Programme no. 335-OP
Public Health
Diagnostic performance of blood tests in cancer diagnostics in patients with non-specific cancer symptoms.
Esben Næser*1, Ulrich Fredberg2, Peter Vedsted3, Henrik Møller4
1Research Centre for Cancer Diagnosis in Primary Care (CaP),The Research Unit for General Practice, Aarhus University.,Aarhus,Denmark, 2Diagnostic Centre, University Research Clinic for Innovative Patient Path,Silkeborg Regional Hospital,Silkeborg,Denmark, 3The Research Unit for General Practice and Research Centre for Cancer Diagnosis in Primary Care (CaP),Aarhus University,Aarhus,Denmark, 4Cancer Epidemiology and Population Health,King´s College London,London,Denmark
* = Presenting author
Objectives: The aim of the project is to analyze the diagnostic performance of blood tests used in cancer diagnostics in the NSSC-CPP.
Background: More than 25 % of cancer patients present with unspecific symptoms. Thus, the general practitioner (GP) often relies on further paraclinical testing when a cancer is suspected. In the Danish cancer patient pathway for patients with serious non-specific symptoms and signs of cancer (NSSC-CPP) a standardised set of blood tests are requested by the GP in all referred patients. Little is known about the diagnostic value of these blood test in patients with non-specific symptoms of cancer.
Results: 1552 patients were included in the study. 225 (12.4 %) patients were diagnosed with cancer within 6 months from the date of referral to NSSC-CPP. The detailed results will be available at the time of the conference.

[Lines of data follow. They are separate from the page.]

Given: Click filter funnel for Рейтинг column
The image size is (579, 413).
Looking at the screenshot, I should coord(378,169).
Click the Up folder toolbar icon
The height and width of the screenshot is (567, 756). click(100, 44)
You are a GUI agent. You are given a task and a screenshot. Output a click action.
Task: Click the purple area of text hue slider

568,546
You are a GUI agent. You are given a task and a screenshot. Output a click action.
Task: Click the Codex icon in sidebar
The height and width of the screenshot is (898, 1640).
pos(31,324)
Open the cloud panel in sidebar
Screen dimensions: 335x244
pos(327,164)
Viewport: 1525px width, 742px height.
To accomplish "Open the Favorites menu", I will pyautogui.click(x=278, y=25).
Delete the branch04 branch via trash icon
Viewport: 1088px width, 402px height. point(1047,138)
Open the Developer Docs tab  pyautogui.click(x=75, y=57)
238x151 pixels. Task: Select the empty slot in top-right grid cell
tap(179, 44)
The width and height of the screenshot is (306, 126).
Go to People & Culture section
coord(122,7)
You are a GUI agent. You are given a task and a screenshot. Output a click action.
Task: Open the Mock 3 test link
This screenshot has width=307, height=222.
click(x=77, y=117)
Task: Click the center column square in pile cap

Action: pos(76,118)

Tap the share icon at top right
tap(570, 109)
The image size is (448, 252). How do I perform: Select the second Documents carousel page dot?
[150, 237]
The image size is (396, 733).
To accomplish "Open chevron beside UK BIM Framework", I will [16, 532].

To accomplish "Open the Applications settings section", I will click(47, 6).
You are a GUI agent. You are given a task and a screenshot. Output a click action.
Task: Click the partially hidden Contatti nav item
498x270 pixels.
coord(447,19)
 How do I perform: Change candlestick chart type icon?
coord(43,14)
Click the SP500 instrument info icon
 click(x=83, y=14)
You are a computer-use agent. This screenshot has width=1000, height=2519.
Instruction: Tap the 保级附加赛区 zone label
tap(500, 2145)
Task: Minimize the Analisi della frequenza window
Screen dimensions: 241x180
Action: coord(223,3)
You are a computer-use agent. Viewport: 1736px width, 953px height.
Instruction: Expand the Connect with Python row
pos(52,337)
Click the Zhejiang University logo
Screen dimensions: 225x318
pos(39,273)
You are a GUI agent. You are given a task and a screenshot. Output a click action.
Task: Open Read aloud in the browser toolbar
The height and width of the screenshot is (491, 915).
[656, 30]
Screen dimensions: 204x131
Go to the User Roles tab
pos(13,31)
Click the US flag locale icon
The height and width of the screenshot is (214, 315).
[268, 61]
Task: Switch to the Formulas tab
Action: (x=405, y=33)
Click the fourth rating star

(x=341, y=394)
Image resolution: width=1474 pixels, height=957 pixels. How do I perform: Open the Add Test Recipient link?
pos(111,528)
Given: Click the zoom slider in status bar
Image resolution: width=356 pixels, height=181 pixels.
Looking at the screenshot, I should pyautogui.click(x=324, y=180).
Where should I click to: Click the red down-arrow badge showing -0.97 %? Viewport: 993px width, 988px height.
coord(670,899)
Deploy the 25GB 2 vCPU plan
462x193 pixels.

Material/Methods: A prospective cohort study was performed including all patients referred from general practitioners to the NSSC-CPP during a 3-year period. Data were retrieved from the laboratory information system at the Silkeborg Regional Hospital, the Danish Cancer Registry and the National Patient Registry. The standardized blood test included inflammatory markers, hematological parameters, tumor markers and a comprehensive panel of metabolic tests. Contingency tables were used to calculate sensitivity, specificity and predictive values for individual blood tests in relation to the outcome of malignant disease. Receiver operation characteristic curves were constructed in order to examine cut-off levels for each specific paraclinical test result and the area under the curves were compared.
Conclusion: Knowledge of rational diagnostics in patients with non-specific cancer symptoms may lead to earlier diagnostics and optimization of the NSSC-CPP.
Points for discussion: The general value of the use of blood tests in cancer diagnostics will be discussed.